Prof. Federico Ibanez delivers two courses per year: power electronics (6ECTS) and smart grids (6ECTS). The courses are divided in lectures and laboratory practices. Thus, students can transfer the knowledge from the classroom to the real world. The experimental lectures started in December 2017 with the first power electronics course, since that every year the course was performed 50% in the power electronics lab. Then, the second experimental course, smart grids was introduced in March 2019 (Term 4). Both courses belong to the Energy Systems Master program and can be taken for MSc and PhD students.
The power electronics course gives an overview of different power structures including rectifiers, DC/DC converters and inverters. The course is divided in three parts, the lectures where students learn the fundamentals of the field, simulations which are mainly performed as hometask to pre-validate the student designs and the experimental lectures. In the experimental lectures, some of them are guided in order to be familiar with the instruments and to know the capabilities of the laboratory and the last one is a project to design a real convert at a reduced power. Students works at low voltage and power, lower than 24V/50W in a safety environment. There, they train their skills with the electronic equipment such as oscilloscopes, multimeters, active probes, signal generators, impedance meters, etc.

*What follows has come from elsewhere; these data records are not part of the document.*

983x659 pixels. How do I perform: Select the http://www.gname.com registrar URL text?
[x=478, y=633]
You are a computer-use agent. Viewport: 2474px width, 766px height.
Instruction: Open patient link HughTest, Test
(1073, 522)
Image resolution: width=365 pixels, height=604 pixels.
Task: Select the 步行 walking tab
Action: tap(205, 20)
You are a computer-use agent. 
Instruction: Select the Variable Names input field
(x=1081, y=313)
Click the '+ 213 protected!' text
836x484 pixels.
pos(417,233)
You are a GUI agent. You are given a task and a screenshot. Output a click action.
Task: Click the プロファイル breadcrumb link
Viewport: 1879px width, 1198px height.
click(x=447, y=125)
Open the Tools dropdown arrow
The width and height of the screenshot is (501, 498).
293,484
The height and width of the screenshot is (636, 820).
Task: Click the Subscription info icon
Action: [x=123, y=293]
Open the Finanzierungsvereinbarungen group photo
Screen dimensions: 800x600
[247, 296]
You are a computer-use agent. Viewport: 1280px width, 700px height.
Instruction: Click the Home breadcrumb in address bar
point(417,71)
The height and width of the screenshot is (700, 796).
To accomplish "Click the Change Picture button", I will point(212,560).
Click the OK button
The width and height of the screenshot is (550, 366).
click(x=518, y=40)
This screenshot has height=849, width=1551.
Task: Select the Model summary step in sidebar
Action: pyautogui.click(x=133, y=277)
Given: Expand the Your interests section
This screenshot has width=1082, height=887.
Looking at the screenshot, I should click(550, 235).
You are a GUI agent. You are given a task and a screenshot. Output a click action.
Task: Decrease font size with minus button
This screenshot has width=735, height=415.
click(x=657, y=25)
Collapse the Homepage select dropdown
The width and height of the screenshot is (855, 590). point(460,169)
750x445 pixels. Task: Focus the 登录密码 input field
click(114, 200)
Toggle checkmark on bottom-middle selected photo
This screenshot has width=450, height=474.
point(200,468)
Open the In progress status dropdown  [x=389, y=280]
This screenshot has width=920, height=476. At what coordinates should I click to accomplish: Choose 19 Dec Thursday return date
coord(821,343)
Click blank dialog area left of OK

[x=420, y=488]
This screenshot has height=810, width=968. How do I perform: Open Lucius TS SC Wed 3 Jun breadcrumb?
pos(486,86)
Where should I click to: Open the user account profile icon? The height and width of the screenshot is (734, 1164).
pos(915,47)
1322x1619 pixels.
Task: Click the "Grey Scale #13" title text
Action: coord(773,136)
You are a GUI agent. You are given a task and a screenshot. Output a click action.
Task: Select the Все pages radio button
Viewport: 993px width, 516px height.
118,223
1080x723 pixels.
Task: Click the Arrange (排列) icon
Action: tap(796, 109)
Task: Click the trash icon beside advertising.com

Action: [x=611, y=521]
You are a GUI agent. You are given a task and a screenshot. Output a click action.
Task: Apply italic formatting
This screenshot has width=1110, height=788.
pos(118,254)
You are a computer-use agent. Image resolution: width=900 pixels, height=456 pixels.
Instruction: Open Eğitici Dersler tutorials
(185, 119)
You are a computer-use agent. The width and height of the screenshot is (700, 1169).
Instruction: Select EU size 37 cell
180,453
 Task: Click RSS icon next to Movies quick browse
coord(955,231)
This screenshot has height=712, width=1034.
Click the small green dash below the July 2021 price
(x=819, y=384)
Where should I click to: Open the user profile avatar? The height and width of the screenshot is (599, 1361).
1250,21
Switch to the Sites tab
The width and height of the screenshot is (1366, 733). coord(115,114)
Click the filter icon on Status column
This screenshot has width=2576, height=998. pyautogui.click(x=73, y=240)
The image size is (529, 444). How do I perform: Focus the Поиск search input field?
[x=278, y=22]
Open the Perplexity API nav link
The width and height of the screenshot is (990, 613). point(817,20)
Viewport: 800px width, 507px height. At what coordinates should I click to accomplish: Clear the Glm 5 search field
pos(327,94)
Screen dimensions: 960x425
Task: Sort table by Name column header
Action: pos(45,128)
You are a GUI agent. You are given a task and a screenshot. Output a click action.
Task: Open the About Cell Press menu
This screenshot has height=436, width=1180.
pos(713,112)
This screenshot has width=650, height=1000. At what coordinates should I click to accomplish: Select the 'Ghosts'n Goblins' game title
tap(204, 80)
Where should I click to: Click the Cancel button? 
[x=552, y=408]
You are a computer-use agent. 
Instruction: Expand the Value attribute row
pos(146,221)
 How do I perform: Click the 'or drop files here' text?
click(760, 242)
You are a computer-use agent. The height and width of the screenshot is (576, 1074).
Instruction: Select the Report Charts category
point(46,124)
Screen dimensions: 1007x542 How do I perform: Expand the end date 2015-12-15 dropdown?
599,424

In the smart grids course, the students get knowledge of the modern power systems. The course covers the integration of renewable energy in the grid by means of power inverters. For that reason, it is imporant to take the power electronics course before. In addition, the course reviews the concepts of solar and wind generation from the point of view of the grid. Thus, students understands the limits and capabilities of the technology. At the end of the course, control algorithms a power system are reviewed, with emphasis in the power sharing among inverters, because inverters are the key element of grid of the future, with reduced inertia due to the lack rotating elements. As in the power electronics course, students receive lectures and then go to the laboratory to experiment wth solar and wind generation. After that, they explore energy storage systems and finally, they measure different parameters of a real microgrid.